From 6 September 2024 to 28 February 2025, four laboratory-confirmed cases of MERS-CoV infection, including two deaths, were reported to WHO by the Ministry of Health of the KSA. 

One of the four cases was a secondary case exposed to the virus in a healthcare facility (nosocomial transmission). 

Close contacts of the four cases were followed up by the Ministry of Health. 

No additional secondary cases have been detected. 

The notification of these four cases does not alter the overall risk assessment, which remains moderate at both the global and regional levels. 

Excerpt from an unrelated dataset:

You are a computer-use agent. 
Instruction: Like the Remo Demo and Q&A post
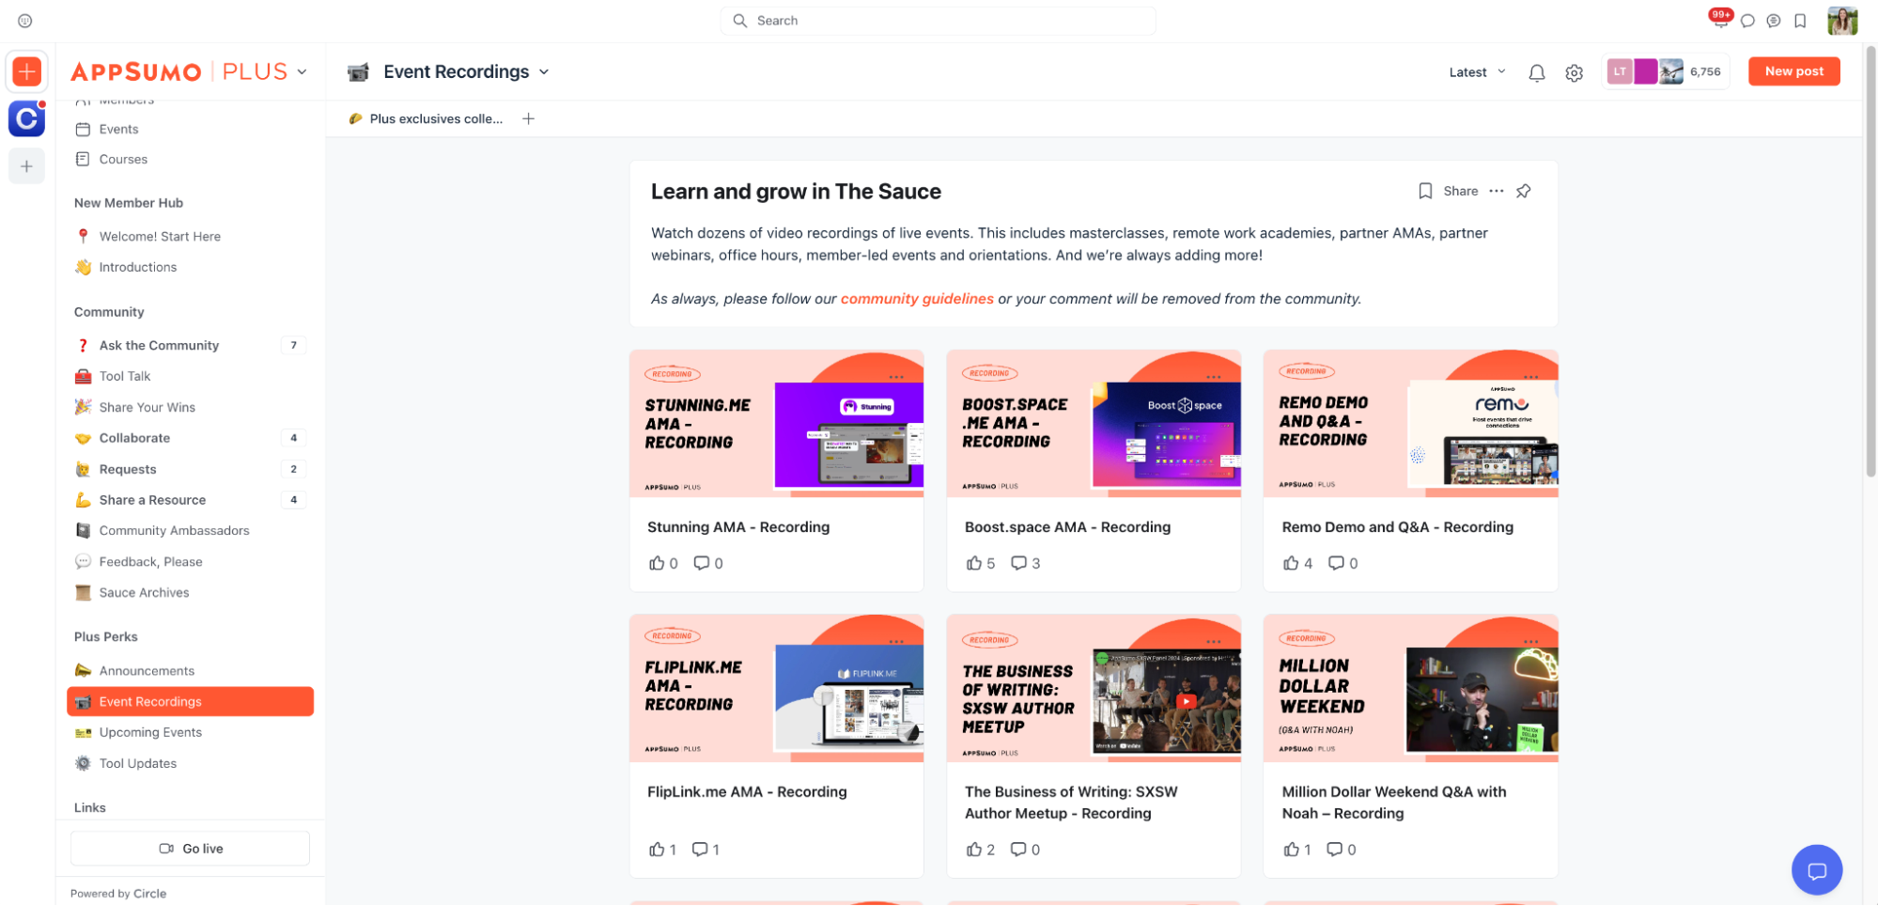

The reporting of these cases shows that the virus continues to pose a threat in countries where it is circulating in dromedary camels, particularly those in the Middle East.


Description of the situation

Between 6 September 2024 and 28 February 2025, the Ministry of Health (MoH) of the Kingdom of Saudi Arabia (KSA) reported four cases of Middle East respiratory syndrome coronavirus (MERS-CoV) infection, including two deaths, with the last case being reported on 4 February 2025. 

The cases were reported from the Hail (2), Riyadh (1) and the Eastern (1) Provinces of the KSA (...). 

Laboratory confirmation of the cases was performed by real-time polymerase chain reaction (RT-PCR) between 8 November 2024 and 4 February 2025.

All cases involved males aged between 27 and 78 years, and all presented with comorbidities. None were health workers, and from investigations only one was found to have indirect contact with dromedary camels (hosts of MERS-CoV) and their raw products (milk).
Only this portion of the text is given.